Appearing on talk show The Zero Hour with RJ Eskow on March 2017, Mr Lofgren outlined it as, “The emergence and the culmination of illiberal elements and tendencies in our supposedly liberal democracy.”

He further suggested it had been used by former Trump chief strategist Steve Bannon as an all-purpose “semi-plausible excuse” for administration failings that Mr Bannon knew would be believed by supporters “conditioned” by Breitbart and InfoWars to accept their brand of sensationalism and paranoia.

Trump himself has pushed the deep state line to attack the Department of Justice, doing so in January this year in a bid to pressure it into prosecuting ex-Hillary Clinton aide Huma Abedin and former FBI director James Comey.

Jack Goldsmith, a law professor at Harvard University, likewise maintains the deep state is a very real phenomenon and suggests in his essay “Paradoxes of the Deep State” in Can it Happen Here? (2018) that it is the source of damaging leaks against the president, including that which led to the resignation of national security adviser Mike Flynn in February 2017.

Edward Snowden, who famously blew the whistle on mass surveillance being carried out by the National Security Agency (NSA), offered a more measured account in March when he was interviewed by Italy’s La Repubblica.

“The deep state is not just the intelligence agencies, it is really a way of referring to the career bureaucracy of government,” he said.

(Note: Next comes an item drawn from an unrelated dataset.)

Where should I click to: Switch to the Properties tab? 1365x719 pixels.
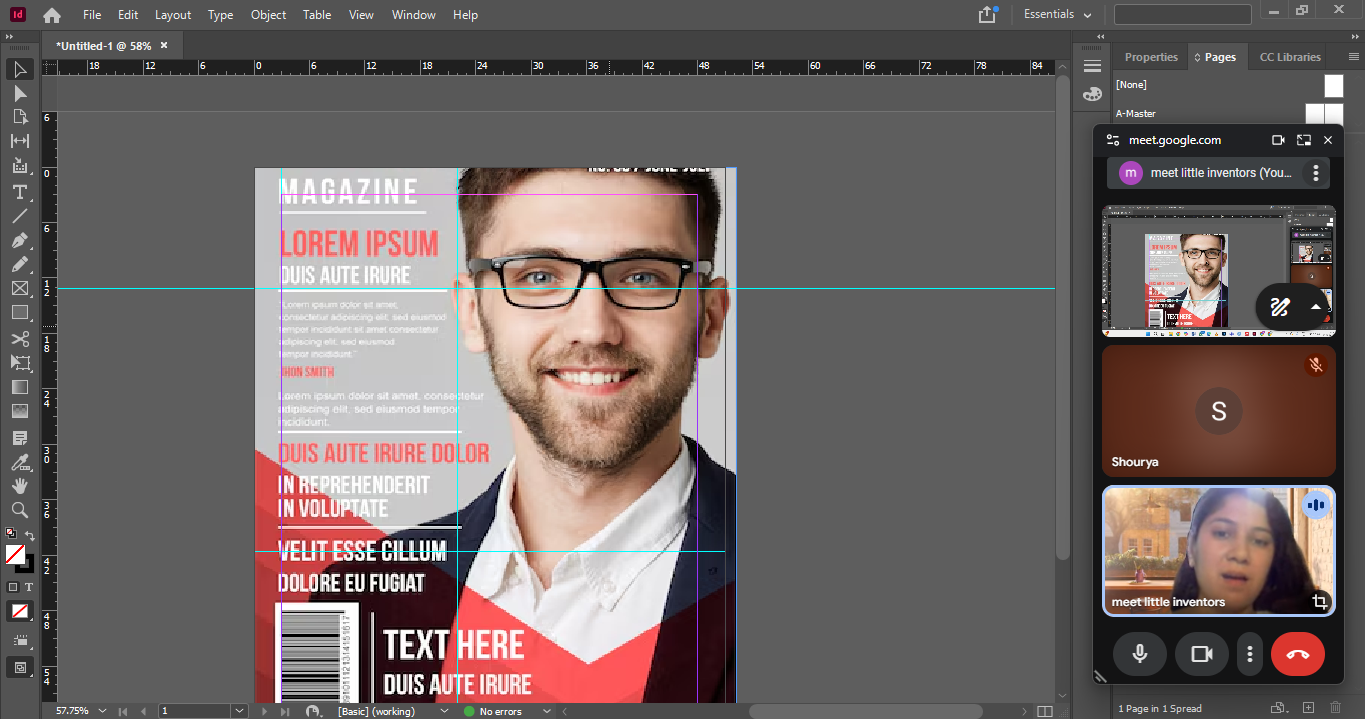click(1151, 57)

“These are officials who sit in powerful positions, who don’t leave when presidents do, who watch presidents come and go, they influence policy, they influence presidents and say: this is what we have always done, this is what we must do, and if you don’t do this, people will die.”

For Mr Snowden, the deep state is more of a coalition of shared interests among experienced Washington insiders, an informal alliance closer to the “military-industrial complex” Dwight Eisenhower referred to in his 1961 farewell address than a conniving Illuminati operating in the dark, as described by Mr Jones.

Journalist Mark Ambinder called it “a major, hidden amplifier of national security policy” in The Washington Post, just the political machine kicking into gear to realise an administration’s goals, citing the military and CIA mobilising to fight George W Bush’s War on Terror after 9/11 as an example.

Others, like The New Yorker’s David Remnick, have categorically denied the deep state's existence, the latter doing so in an editorial bluntly titled, “There is No Deep State”.

Remnick traces the idea to the Turkish phrase “derin devlet”, translated as “clandestine network” and alluding to the military and intelligence officers dispatched by Mustafa Kemal Ataturk to protect the secular order of the state in 1923.

He points out that Mr Trump has a vested interested in taking “a conspiratorial view of everything from the CIA to CNN” because of the “astonishing array of individuals [who] have spoken out or acted against him”.

The suggestion that his enemies are conspiring together as part of a coherent subversion plot is a powerful message that, like “fake news”, allows the president to assure his core supporters the establishment is against him and that the errors of his administration are the fault of invisible agents busily thwarting their progress, not incompetence.